How long does it take to deploy underwriting automation?
Setup runs 3 to 12 months, with a fixed price, a clear scope, and KPIs agreed before the work starts. Continuous operation in production follows go-live. The rollout is staged: the insurer scopes one or two lines and a channel, WIR integrates by API, the model is calibrated, the layer runs in shadow mode, then go-live starts narrow with auto-quote for low-complexity, in-appetite risks. No migration of historical policies is required to begin.
How is the AI model calibrated to the insurer's risk appetite?
WIR encodes the insurer's authority limits, exclusions, appetite, and underwriting manual into the scoring and pricing layer, then tunes the Machine Learning model on the insurer's own loss history.
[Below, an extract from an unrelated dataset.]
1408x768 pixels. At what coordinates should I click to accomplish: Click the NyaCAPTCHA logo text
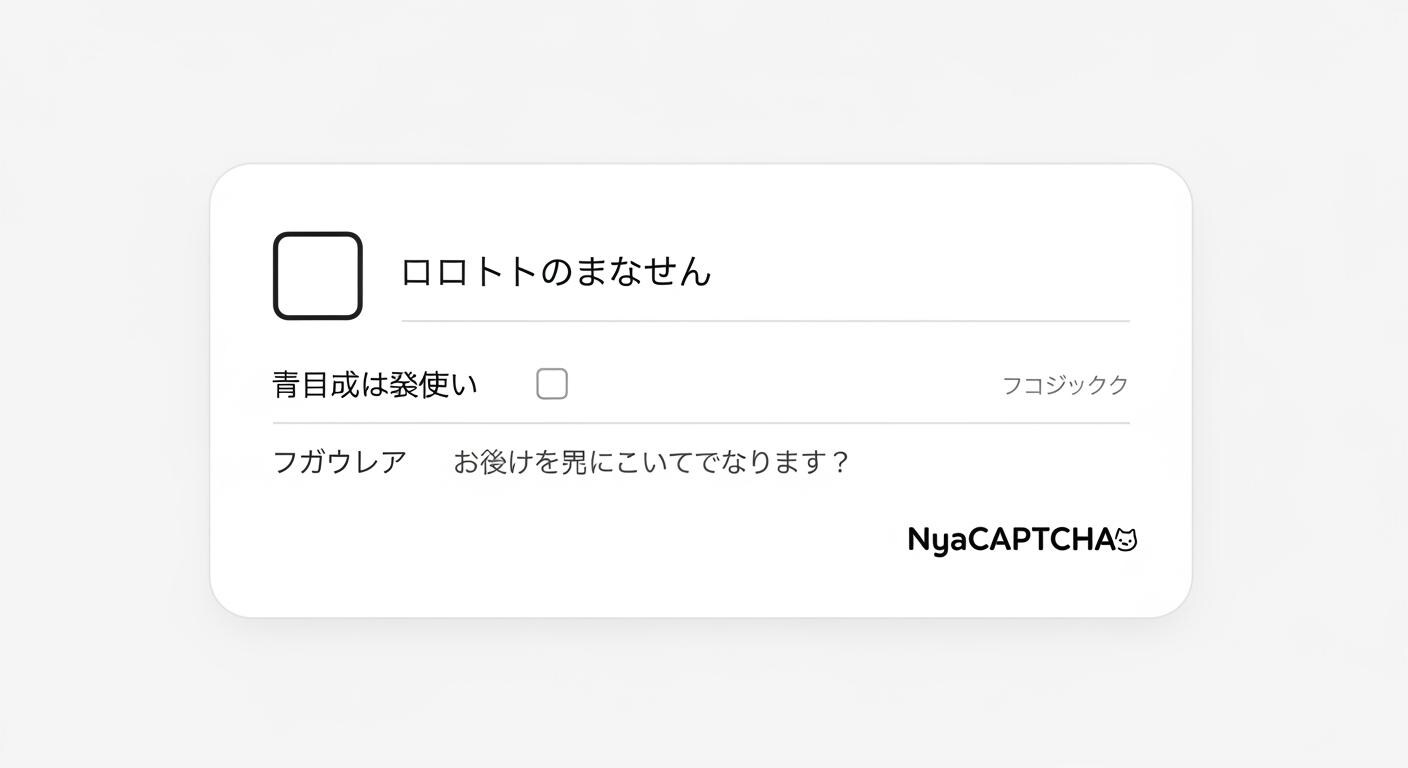(1010, 540)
Decisions reflect that insurer's stated policy rather than a market average. The risk and fraud engine produces a score and probability calibrated to appetite, dynamic pricing uses the insurer's own rating logic, and underwriter overrides feed back into the model during continuous operation to keep it aligned.
Are automated decisions auditable and LGPD compliant?
Yes. Every quote, decline, or escalation carries the reasons behind it, the fields, risk factors, and appetite rules that drove the outcome, so an underwriter or auditor can reconstruct any decision. Every stage from intake to decision is logged with timestamp, inputs, model version, and outcome, and the platform returns a complete audit trail. Data is encrypted in transit and at rest, processed on a lawful basis, and LGPD compliant, with data-subject rights respected, including the right to request review.
Does the insurer need an IT project to get started?
No. WIR is an external AI layer, not a system migration and not an IT project the insurer's team has to run. It connects through API to read submissions and write structured decisions back, while the core stays untouched as the system of record. No migration of historical policies is required to begin. This matters because BCG reports that 70% of insurers do not execute innovation due to IT limitations, the exact barrier an external layer removes.